In November, the cash-strapped SABC issued retrenchment letters to about 400 employees in a bid to save about R7000-million a year for the next three years. This resulted in a blackout as staff refused to go on air in light of the looming retrenchments at the public broadcaster.

The Labour Court in Johannesburg also ruled that Broadcasting, Electronic, Media & Allied Workers Union (BEMAWU)’s urgent application to oppose the decision to retrench workers was dismissed with costs in December.

On January 7, the public broadcaster announced that it had concluded its Section 189 process after it had suspended the execution of the process in November to enable management to further engage directly with employees on the proposed structures.

“After considering all options to minimise the total number of affected employees, the SABC has further reduced the number of affected redundant employees to 303 – just under half of the originally projected 600 redundancies,” the SABC said in a statement.

Unions at the SABC, including Communication Workers Union (CWU) and BEMAWU, are unhappy with the ongoing process.

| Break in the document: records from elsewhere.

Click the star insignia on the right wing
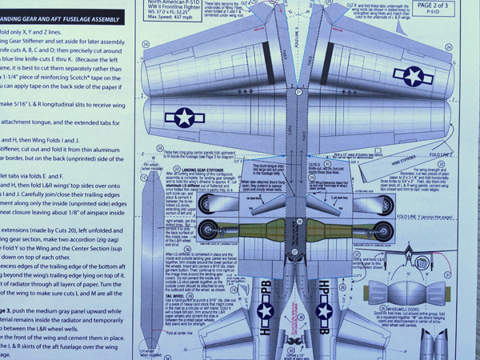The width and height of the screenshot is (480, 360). click(413, 76)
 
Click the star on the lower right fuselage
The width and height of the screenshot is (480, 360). click(323, 310)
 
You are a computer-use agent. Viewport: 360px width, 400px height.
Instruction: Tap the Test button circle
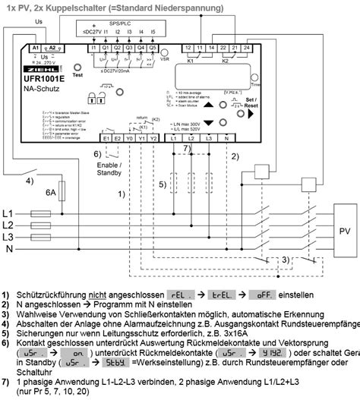(77, 67)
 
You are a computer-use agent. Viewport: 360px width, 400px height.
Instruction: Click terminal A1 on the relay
(35, 48)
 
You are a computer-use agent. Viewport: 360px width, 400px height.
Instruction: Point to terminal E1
(107, 138)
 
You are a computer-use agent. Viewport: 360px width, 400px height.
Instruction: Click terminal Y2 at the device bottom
(153, 138)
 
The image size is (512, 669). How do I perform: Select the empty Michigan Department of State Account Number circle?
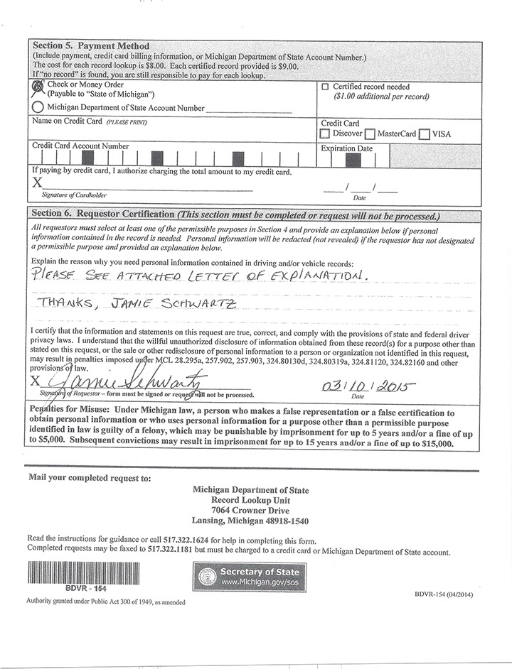(x=38, y=107)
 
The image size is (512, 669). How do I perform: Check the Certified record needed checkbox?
(x=325, y=87)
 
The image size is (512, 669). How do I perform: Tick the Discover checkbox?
(x=325, y=134)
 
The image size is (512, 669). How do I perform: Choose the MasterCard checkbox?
(x=370, y=134)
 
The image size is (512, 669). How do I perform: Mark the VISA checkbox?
(x=424, y=134)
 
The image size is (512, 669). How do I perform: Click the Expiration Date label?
(x=346, y=148)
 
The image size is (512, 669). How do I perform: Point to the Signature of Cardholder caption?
(x=74, y=195)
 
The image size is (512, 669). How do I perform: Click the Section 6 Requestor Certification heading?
(x=102, y=214)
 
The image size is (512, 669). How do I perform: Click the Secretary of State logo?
(x=250, y=576)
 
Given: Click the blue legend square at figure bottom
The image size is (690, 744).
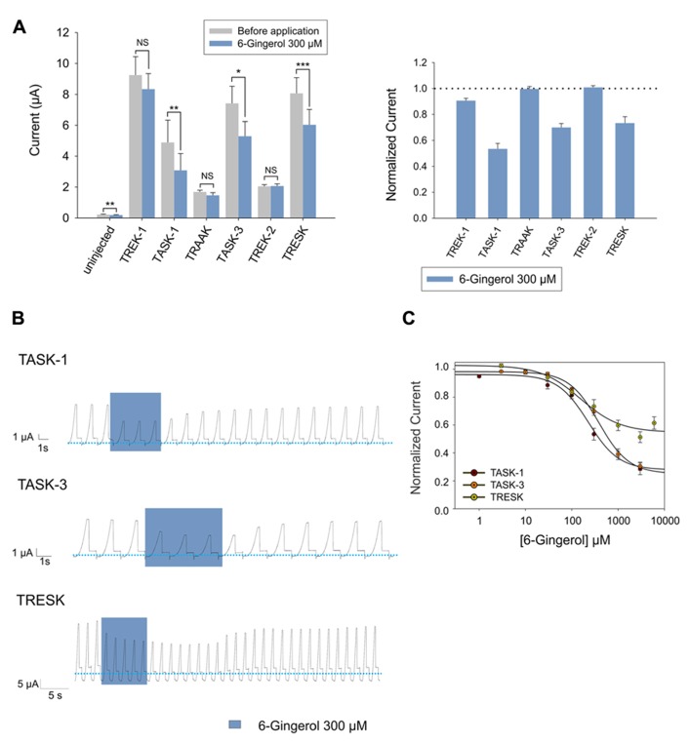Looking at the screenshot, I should point(235,725).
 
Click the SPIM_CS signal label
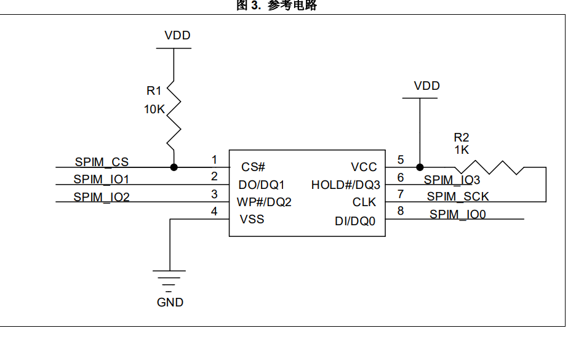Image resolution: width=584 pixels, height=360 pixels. coord(102,162)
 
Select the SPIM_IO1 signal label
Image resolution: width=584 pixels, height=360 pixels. coord(102,180)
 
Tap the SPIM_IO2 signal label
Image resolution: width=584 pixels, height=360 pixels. coord(102,197)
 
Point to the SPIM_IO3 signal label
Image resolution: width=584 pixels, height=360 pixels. coord(452,180)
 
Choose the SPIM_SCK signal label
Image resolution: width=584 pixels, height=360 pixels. coord(458,197)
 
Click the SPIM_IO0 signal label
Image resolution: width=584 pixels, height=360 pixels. coord(458,214)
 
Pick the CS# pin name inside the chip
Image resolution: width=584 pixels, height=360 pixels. coord(253,167)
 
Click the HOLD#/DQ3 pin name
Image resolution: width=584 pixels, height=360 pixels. coord(345,185)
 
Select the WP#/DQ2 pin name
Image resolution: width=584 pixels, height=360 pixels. coord(264,202)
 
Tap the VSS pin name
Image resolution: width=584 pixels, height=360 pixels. coord(252,219)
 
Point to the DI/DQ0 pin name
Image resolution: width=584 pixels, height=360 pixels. coord(355,220)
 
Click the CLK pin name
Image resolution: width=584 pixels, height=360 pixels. coord(364,202)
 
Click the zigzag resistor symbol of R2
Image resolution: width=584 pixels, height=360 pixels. coord(489,167)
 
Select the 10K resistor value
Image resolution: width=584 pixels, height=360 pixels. coord(154,109)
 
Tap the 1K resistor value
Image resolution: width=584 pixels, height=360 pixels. coord(462,150)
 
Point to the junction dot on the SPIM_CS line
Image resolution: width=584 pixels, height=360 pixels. coord(174,167)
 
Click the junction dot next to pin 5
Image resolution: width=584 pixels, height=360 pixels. coord(420,167)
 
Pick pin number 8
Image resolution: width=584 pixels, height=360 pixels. coord(401,211)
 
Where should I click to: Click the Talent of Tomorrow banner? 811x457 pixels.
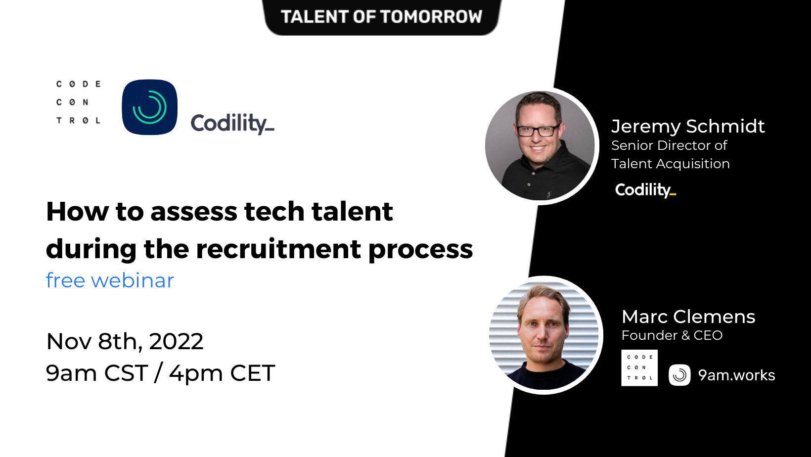381,16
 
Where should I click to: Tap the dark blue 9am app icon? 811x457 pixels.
149,107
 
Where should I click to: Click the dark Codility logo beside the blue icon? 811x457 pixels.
232,123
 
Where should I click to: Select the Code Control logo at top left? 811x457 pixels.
78,102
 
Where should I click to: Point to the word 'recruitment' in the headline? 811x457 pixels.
278,249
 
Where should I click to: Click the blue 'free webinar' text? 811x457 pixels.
110,280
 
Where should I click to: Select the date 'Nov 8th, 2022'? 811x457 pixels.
125,341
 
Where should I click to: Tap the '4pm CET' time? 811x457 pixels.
222,373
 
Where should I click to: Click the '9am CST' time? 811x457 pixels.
97,373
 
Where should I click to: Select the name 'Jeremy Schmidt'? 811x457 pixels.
688,126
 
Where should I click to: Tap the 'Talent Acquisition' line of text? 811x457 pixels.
670,164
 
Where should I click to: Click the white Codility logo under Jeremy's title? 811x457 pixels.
645,190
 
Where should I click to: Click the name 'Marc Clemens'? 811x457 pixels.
688,317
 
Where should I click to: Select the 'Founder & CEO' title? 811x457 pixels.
672,335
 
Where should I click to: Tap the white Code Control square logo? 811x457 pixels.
639,367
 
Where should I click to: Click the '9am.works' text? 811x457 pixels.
736,375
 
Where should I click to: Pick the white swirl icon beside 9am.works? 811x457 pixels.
679,375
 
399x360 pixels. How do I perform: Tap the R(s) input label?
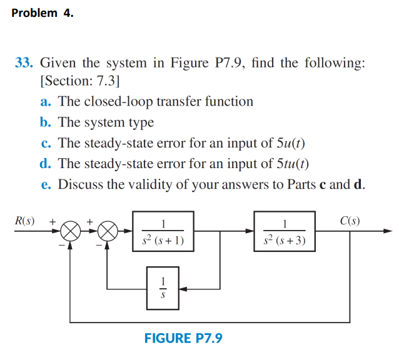tap(24, 221)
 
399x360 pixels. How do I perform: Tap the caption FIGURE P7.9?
tap(183, 339)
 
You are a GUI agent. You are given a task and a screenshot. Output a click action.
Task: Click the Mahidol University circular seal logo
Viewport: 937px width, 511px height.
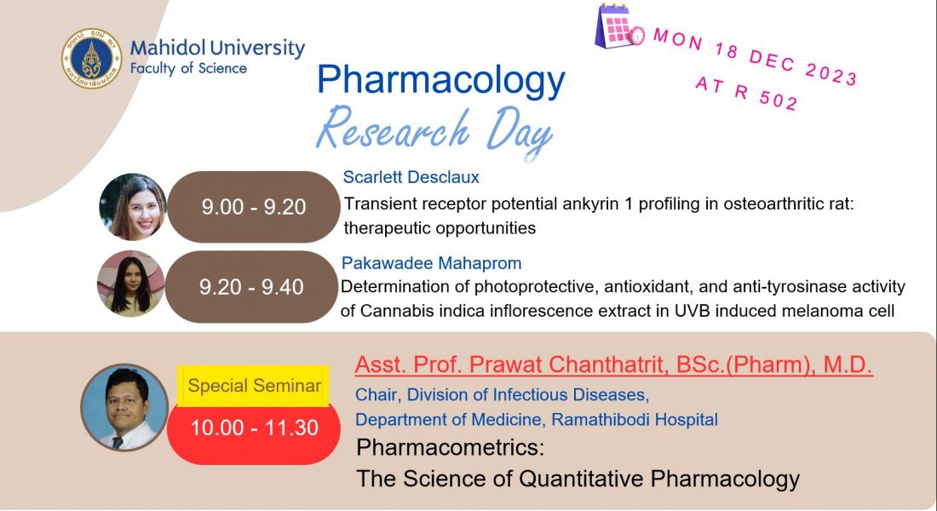(92, 59)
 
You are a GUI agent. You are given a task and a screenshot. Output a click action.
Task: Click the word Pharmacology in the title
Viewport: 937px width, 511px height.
(440, 81)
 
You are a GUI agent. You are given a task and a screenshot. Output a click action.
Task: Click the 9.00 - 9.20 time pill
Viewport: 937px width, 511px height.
(253, 207)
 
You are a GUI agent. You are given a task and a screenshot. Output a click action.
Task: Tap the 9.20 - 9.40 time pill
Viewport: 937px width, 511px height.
(251, 287)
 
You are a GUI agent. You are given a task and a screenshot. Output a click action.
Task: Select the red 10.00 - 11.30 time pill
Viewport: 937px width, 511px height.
(254, 428)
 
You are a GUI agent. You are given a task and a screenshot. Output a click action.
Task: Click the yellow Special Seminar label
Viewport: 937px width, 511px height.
(254, 386)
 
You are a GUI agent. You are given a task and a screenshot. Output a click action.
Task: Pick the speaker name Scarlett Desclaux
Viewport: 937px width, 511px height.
(411, 177)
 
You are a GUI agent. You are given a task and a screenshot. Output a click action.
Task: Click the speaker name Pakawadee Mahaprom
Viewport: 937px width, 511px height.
(432, 263)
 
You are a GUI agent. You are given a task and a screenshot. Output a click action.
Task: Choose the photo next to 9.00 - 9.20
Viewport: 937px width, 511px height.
(133, 207)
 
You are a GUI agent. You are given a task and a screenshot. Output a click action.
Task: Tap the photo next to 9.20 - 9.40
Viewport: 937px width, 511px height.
(131, 284)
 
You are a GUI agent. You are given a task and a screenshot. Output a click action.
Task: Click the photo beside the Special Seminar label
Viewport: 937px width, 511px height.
(125, 407)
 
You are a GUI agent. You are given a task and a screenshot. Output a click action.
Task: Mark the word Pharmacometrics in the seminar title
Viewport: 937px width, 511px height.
(450, 447)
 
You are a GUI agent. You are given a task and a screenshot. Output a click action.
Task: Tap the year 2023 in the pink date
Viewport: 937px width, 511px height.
(831, 75)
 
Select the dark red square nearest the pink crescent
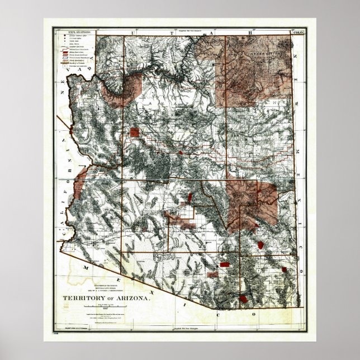(x=134, y=132)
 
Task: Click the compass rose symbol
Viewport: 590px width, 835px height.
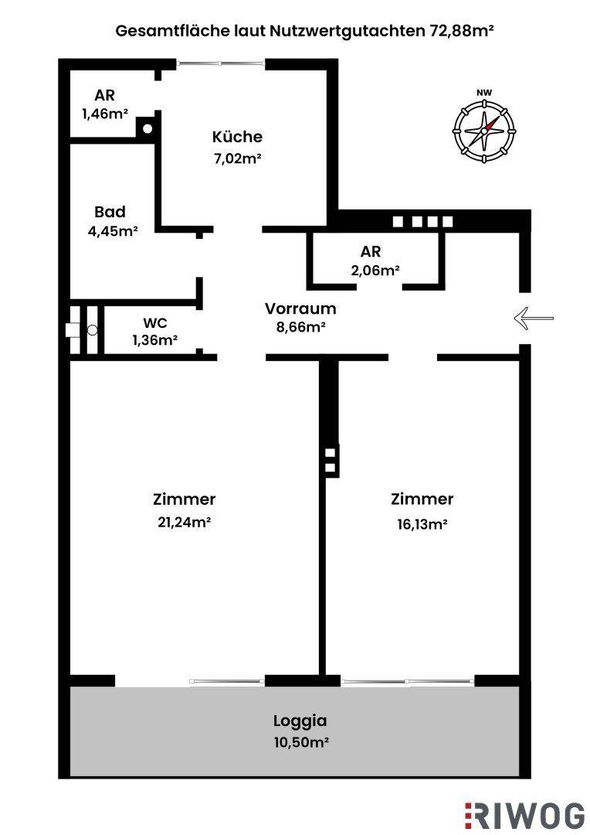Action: pos(484,130)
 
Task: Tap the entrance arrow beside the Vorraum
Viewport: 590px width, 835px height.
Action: pos(534,318)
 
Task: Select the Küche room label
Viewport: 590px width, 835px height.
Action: pos(237,137)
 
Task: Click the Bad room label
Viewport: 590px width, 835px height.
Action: pos(110,212)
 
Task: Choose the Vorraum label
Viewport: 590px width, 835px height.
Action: pos(300,308)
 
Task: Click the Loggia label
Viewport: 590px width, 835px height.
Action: pos(300,721)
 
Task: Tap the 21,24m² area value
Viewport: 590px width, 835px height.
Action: pos(184,522)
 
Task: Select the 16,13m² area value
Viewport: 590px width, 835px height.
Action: pos(422,523)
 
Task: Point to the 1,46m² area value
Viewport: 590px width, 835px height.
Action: pos(104,114)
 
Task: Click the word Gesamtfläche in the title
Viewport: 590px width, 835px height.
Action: pos(161,32)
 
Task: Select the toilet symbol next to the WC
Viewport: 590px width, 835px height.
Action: pos(92,330)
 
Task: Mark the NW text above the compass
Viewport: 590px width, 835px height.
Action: pos(484,94)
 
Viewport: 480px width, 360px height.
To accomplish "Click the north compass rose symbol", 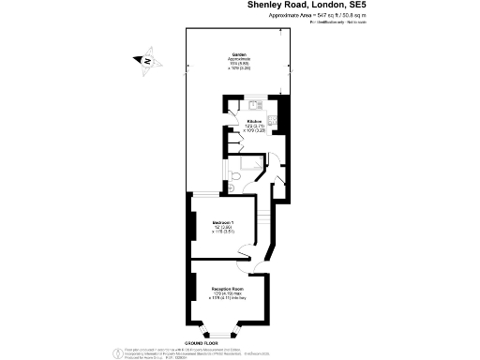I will click(x=146, y=62).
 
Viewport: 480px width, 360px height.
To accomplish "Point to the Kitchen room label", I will click(x=252, y=122).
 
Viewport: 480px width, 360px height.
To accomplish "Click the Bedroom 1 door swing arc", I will click(x=246, y=248).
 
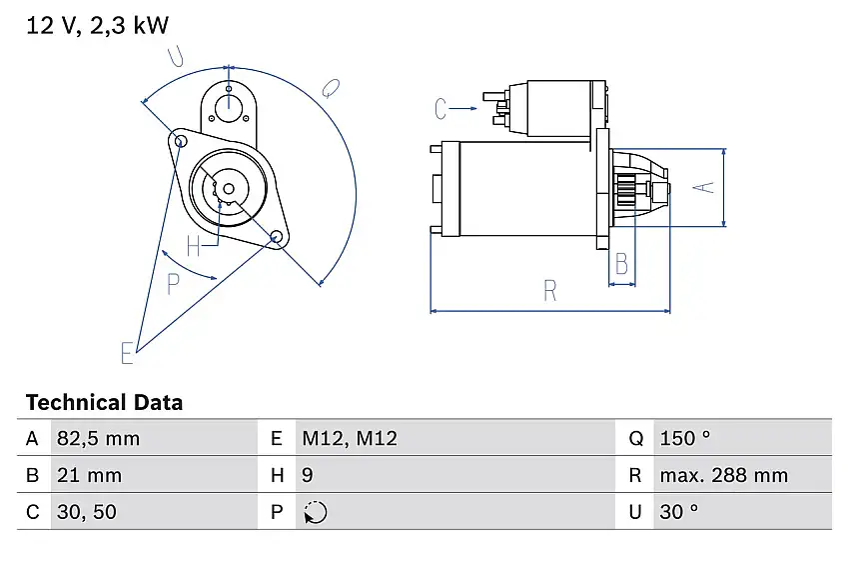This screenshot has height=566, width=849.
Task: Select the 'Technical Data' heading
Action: [104, 403]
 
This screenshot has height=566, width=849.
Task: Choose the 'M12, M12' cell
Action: [349, 439]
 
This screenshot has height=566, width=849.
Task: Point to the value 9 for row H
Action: [308, 476]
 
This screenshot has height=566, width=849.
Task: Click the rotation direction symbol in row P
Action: [315, 512]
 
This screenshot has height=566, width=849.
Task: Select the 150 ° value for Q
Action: [684, 439]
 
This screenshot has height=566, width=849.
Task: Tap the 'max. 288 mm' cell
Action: [723, 476]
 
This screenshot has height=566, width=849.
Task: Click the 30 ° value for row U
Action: [678, 512]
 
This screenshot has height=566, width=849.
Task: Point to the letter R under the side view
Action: [550, 291]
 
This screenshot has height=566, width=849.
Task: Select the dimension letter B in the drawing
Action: [621, 265]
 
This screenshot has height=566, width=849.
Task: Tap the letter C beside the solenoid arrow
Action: [441, 108]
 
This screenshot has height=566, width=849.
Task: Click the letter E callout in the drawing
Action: [127, 352]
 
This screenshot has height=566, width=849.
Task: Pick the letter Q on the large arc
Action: [332, 89]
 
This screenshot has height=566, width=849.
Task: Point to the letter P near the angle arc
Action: [174, 284]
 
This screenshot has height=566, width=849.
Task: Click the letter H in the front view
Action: [194, 243]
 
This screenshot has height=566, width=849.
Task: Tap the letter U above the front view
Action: [177, 58]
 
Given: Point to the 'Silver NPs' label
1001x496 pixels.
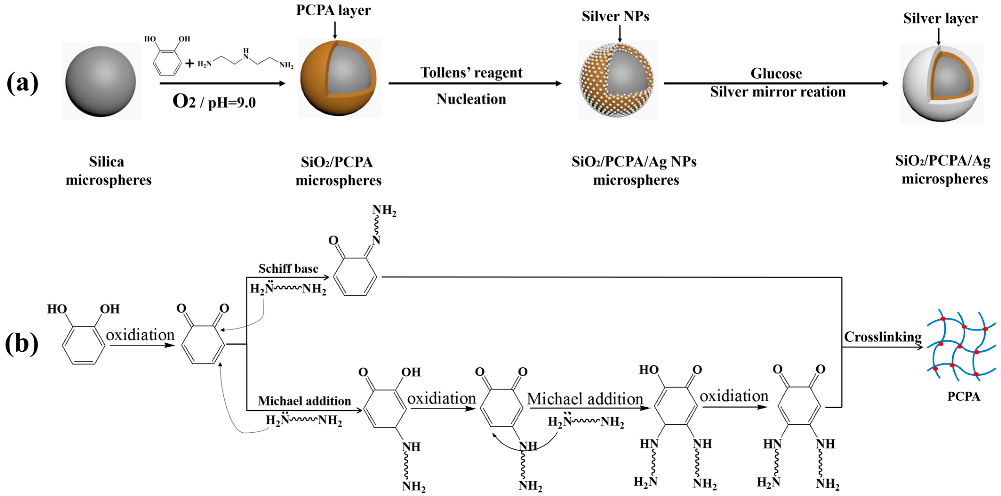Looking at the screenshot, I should [615, 16].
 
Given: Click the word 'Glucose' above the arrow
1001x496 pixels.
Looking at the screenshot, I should [776, 73].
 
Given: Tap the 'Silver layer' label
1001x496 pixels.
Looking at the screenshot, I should [940, 18].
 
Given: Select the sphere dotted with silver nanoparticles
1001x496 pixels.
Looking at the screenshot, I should [617, 80].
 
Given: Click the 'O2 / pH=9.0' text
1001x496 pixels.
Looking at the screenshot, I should [214, 102].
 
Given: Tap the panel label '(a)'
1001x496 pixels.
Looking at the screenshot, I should [23, 83].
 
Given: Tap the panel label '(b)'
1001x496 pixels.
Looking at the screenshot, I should [22, 343].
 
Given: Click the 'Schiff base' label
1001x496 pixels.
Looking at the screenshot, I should [288, 268].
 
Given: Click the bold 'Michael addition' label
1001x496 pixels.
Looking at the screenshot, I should [304, 401].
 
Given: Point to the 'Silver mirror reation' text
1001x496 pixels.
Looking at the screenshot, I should [778, 92].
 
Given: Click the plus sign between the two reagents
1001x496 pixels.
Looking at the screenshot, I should [189, 63].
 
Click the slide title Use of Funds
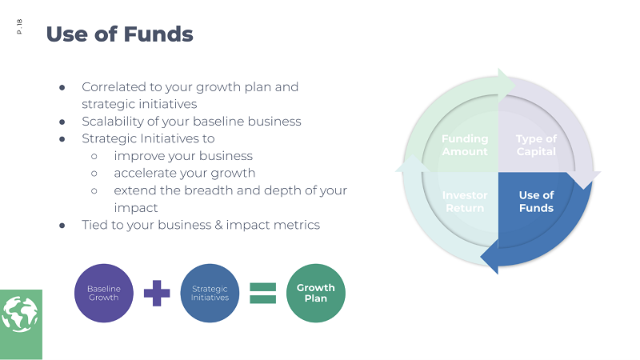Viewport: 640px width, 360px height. (119, 34)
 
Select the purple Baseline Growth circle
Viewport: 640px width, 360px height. (103, 293)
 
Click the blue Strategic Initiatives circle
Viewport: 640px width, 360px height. (210, 293)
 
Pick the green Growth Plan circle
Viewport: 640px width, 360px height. (315, 293)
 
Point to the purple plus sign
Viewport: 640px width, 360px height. (157, 293)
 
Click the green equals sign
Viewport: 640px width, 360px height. (262, 293)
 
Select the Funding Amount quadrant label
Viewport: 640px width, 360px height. (465, 145)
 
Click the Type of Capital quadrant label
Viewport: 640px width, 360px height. (536, 145)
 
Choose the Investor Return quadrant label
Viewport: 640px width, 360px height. (465, 202)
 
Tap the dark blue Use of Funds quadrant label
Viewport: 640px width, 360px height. (536, 202)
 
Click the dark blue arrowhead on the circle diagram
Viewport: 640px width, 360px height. (489, 256)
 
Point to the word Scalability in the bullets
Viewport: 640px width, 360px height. (110, 122)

As a result, the members of the unions have vowed to march in Pretoria today to hand over a memorandum of demands to the government in a joint protest action.

CWU General-Secretary, Aubrey Tshabalala told The Star that the union served a notice to strike to the public broadcaster on Friday. The general-secretary said the unions’ main demand is for SABC to stop the retrenchment process.

Tshabalala said that by instituting retrenchment, the SABC would be killing the capacity for in-house content to be generated, and outsourcing would be required to fill in the gaps.

“There is a perception that if you retrench, now there is a chance of cutting costs. However, the contrary will happen because there are more costs that they are incurring by retrenching these workers,” the general-secretary said.

He said SABC had not demonstrated any form of trying to create a new revenue stream to build a capacity to be self-sustainable.

“They are merely retrenching workers to create immediate profit which will be artificial and unsustainable,” he said.

He added that the current retrenchment process does not mean that after these workers are retrenched that the SABC would not need a bailout from the government or no additional requirements to retrench other workers.

“We’ve seen the same modus operandi are other state-owned enterprises like Telkom, so we are saying ‘Let us fight without boots on’ and if the government supports the process at least we will be there to say we have seen the fault lines around this issue,” he said.

The workers are further demanding that the board of the SABC be dissolved and for the public broadcaster to be placed under administration.

“We are calling for this board to be dissolved because this board seems to be interested in supporting and feeding their own tummies as individuals,” Tshabalala said.

He added that the workers want the SABC to be under administration so that the administration can run the SABC with a particular mandate and take it away from “troubles waters into safer shores.”

The protest over the retrenchments will see protesting workers start their picket at the SABC headquarters in Auckland Park because they will convoy to the Union Building to hand deliver their memorandum of demands to President Cyril Ramaphosa.

“We anticipate arriving and handing in the memorandum at 2PM. We’ve requested that the government will give us an individual who will be given the memorandum on behalf of the President,” the general-secretary said.